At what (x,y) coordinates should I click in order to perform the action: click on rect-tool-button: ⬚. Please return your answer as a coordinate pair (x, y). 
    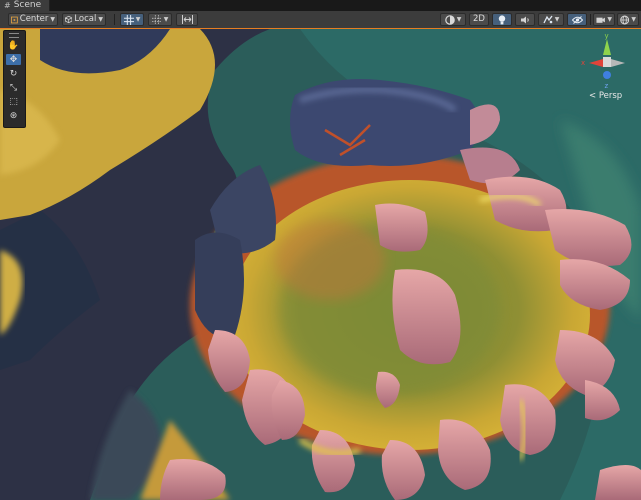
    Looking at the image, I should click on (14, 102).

---

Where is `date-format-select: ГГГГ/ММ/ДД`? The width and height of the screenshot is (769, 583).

* * *

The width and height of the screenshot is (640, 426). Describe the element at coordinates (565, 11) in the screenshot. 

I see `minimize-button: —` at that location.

TASK INSTRUCTIONS: Set down the lines from the one containing "At what (x,y)" through the one containing "Looking at the", exactly as they appear, leaving the picture out.

TASK RESULT:
At what (x,y) coordinates should I click in order to perform the action: click on rect-tool-button: ⬚. Please return your answer as a coordinate pair (x, y). 
    Looking at the image, I should click on (14, 102).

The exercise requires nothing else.